Duration of Immunity to Tuberculosis in Mice Vaccinated Intravenously with Oil-Treated Cell Walls of Mycobacterium Bovis Strain Bcg

Abstract

Summary Resistance of mice to aerosol infection by Mycobacterium tuberculosis H37Rv engendered by intravenous (i.v.) administration of BCG cell walls treated with Drakeol 6-VR or viable BCG has been studied by determining the number of virulent organisms and the presence of tuberculous lesions in 1) lungs of vaccinated and uninoculated control mice 1 month after challenge infection at various intervals up to 28 weeks after immunization and in 2) lungs of mice challenged 1 month after immunization and sacrificed at various intervals up to 231 days after challenge. Mice inoculated with the cell wall vaccine and challenged at various intervals consistently had fewer and smaller tuberculous lung lesions than did the BCG-vaccinated and control mice at all intervals tested, fewer organisms in the lungs than did the control mice at all intervals tested, and fewer organisms in the lungs than did the BCG-vaccinated mice at all times except at the longer intervals (21 to 28 weeks) when the numbers for both were about equal.

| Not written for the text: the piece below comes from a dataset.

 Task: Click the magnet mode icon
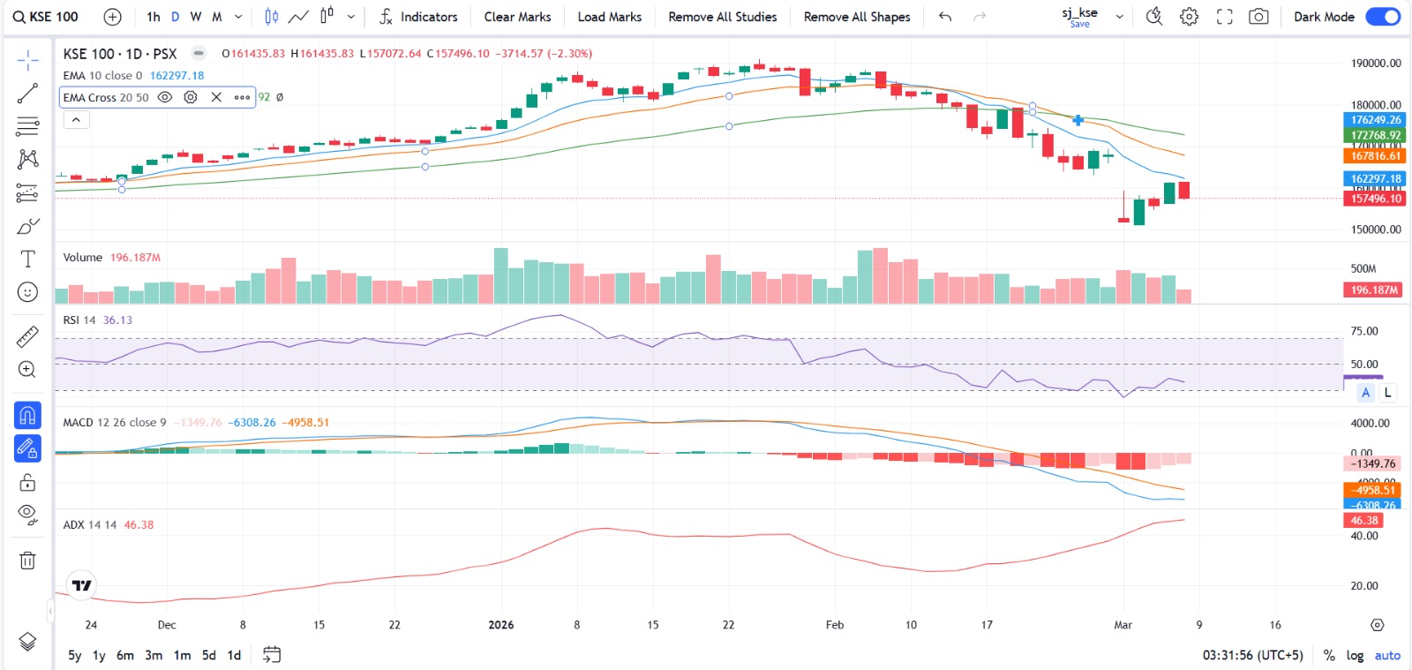click(x=27, y=415)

Mice inoculated with the cell wall vaccine, challenged 1 month later and sacrificed at various intervals after challenge, had fewer and smaller lung lesions than did the BCG-vaccinated and control mice at all intervals up to 231 days after challenge, fewer virulent organisms in the lungs than did the control mice at all times, and fewer organisms in the lungs than did the BCG-vaccinated mice at all times except at the later intervals (180 to 231 days) when the numbers were nearly the same. Lung weights of mice inoculated with the cell wall vaccine were greater than those of the BCG-vaccinated and control mice at the time of challenge; resistance of the mice to challenge was correlated with lung weight, but it is not known whether this lung enlargement was directly related to immunity. These results indicate that the BCG cell wall vaccine, when administered i.v., confers to mice, for an extended period of time, resistance to aerosol infection superior or equal to that afforded by viable BCG.